Артём позвонил в среду вечером.
– Мам, я в субботу приду. Не один.
Я стояла у плиты и мешала гречку. Что-то в его голосе заставило меня выключить газ и сесть на табурет.
– Кого ведёшь?
– Её Лариса зовут.
Имя как имя. Ничего особенного. Но он замолчал после этих слов так, будто ждал удара.
– Артём. Сколько ей лет?
– Мам, давай в субботу поговорим.
– Сколько, я спрашиваю.
Он вздохнул в трубку.
– Тридцать девять.
Трубка стала тяжёлой. Я опёрлась о стол, потому что кухня вдруг перекосилась. Двадцать четыре минус тридцать девять. Считала, как будто могла пересчитать.
– Тебе двадцать четыре, сынок.
– Я знаю, сколько мне лет.
– Артём.
– Мам, просто приготовь ужин. Пожалуйста. Без сцен.
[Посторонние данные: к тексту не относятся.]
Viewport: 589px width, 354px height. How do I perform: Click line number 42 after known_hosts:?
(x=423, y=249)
Он положил трубку. Гречка остыла. Я так и не поужинала в тот вечер, сидела на кухне и смотрела в окно, как во дворе мужик выгуливает маленькую собачку и курит.
Тридцать девять.
Когда мне было тридцать девять, моему сыну исполнилось пятнадцать. Я водила его к зубному и ругалась с классной руководительницей. А эта женщина, эта Лариса, через год уже может оказаться рядом с моим мальчиком на свадьбе. И через пару лет ей будет сорок пять, а ему двадцать девять, и он начнёт смотреть на молоденьких в метро. А она будет знать, что смотрит. И молчать.
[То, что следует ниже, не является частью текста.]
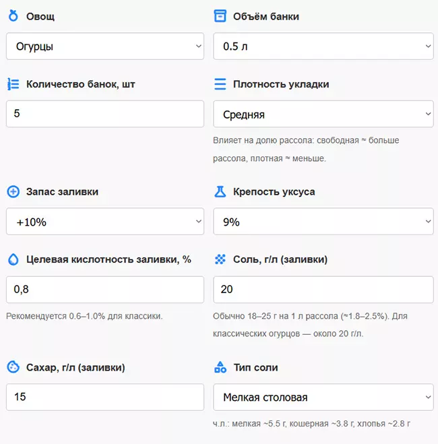Viewport: 438px width, 444px height.
Task: Open the Овощ dropdown showing Огурцы
Action: click(x=105, y=46)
Я такое видела. Я двадцать лет это видела у соседей, у знакомых, у Зинаиды в её парикмахерской.
Она пришла в субботу в бежевом пальто и с букетом ромашек.
Ромашки. Серьёзно.
Я открыла дверь и сразу посмотрела на руки. Руки выдают женщину вернее всего. У Ларисы были тонкие пальцы, аккуратные, с той лёгкой сухостью у костяшек, которую не спрячешь никаким кремом после сорока. На безымянном — узкая светлая полоска от кольца, которое давно не носят.
– Здравствуйте, Вера Павловна.
Голос низкий. Не заискивала, не улыбалась через силу. Это меня разозлило сильнее, чем если бы она юлила.
– Проходите.
Артём стоял позади неё и смотрел в пол. Как школьник, которого поймали с сигаретой.
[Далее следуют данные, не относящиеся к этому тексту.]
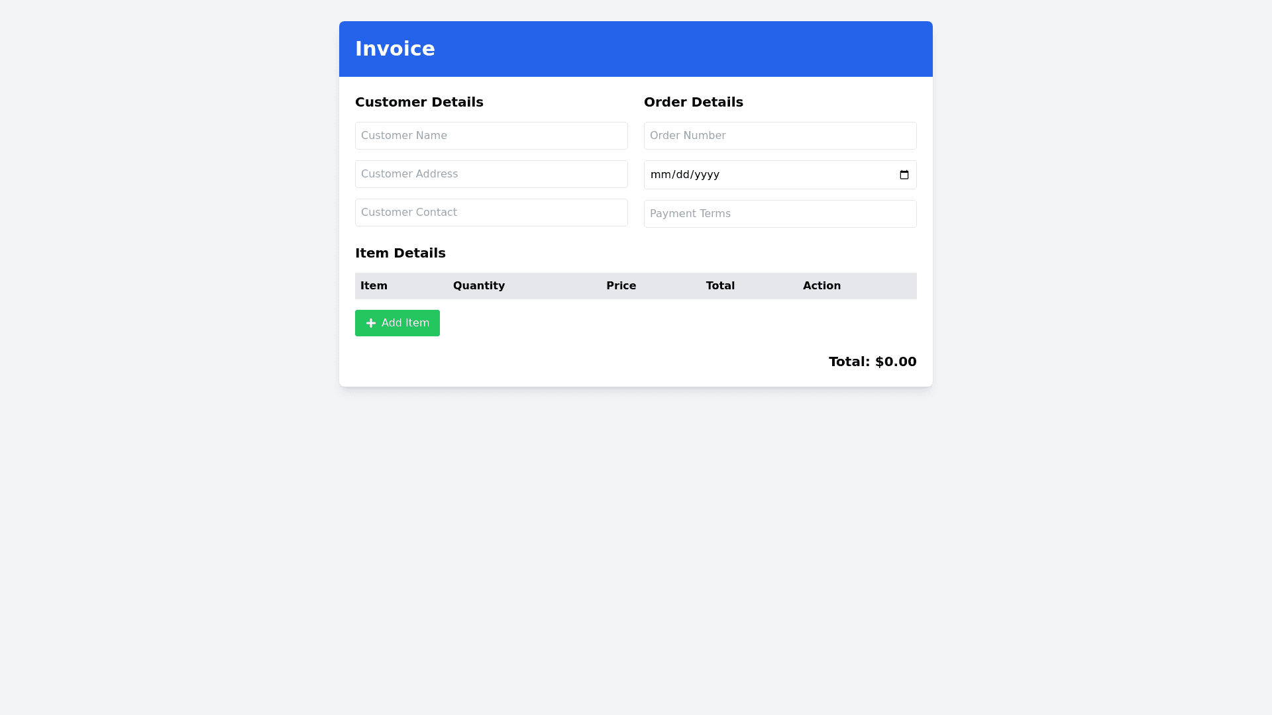Click the Invoice title in the blue header
The image size is (1272, 715).
coord(395,49)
На кухне пахло пирогом с капустой. Я испекла его с утра, сама не знаю зачем. Руки знали сами.
– Пирог? – Лариса повела носом. – С капустой?
– С капустой.
– У меня отец такие любил. Только с яйцом.
Я кивнула и отвернулась к чайнику. Не хотела, чтобы она видела моё лицо. Почему-то от её фразы об отце у меня заныло под ложечкой, и я не сразу поняла почему.
Мы сели. Артём налил чай, разлил неровно, одну чашку перелил. Лариса сняла пальто. Простой серый свитер, джинсы, никакой косметики, только тонкая цепочка с маленьким крестиком на шее.
– Работаете? – спросила я так, как будто спрашивала об уголовной статье.
– Работаю.
– Где?
– Реставратор. Иконы, оклады, старые книги.
– Это чему нужно учиться?
– Учительский и потом курсы в Москве. Долго.
– И давно вы так?
– Пятнадцать лет.
Пятнадцать. Столько, на сколько она старше моего сына. Мне стало жарко в груди, и я расстегнула верхнюю пуговицу на кофте.
– Замужем были?
– Мама, – Артём поднял голову.
– Была, – ответила Лариса спокойно, не поворачиваясь к нему. – Десять лет. Разошлись пять лет назад. Детей нет.
– Почему нет?
– Так получилось.
Артём положил вилку. Она упала на пирог и завалилась боком.
– Мам. Хватит.
– Артём, я мать. Я имею право.
– На допрос?
Лариса положила ладонь ему на запястье. Легко, без нажима. И он замолчал.
Я смотрела на её руку на его руке и чувствовала, как меня жжёт где-то под горлом. Вот оно. Вот как она его держит. Не за запястье, а за что-то глубже.
– Вера Павловна. – Она посмотрела мне в глаза. – Я всё понимаю. Я не прошу, чтобы вы меня полюбили с порога. Я пришла, потому что Артём просил. И потому что мне важно, кто его мать.
– А вы всегда делаете то, что он просит?
– Нет. Только важное.
Артём посмотрел на неё сбоку. Так смотрят, когда человек для тебя не каприз, а что-то уже сросшееся. Я это увидела и испугалась сильнее, чем когда он сказал про её возраст по телефону.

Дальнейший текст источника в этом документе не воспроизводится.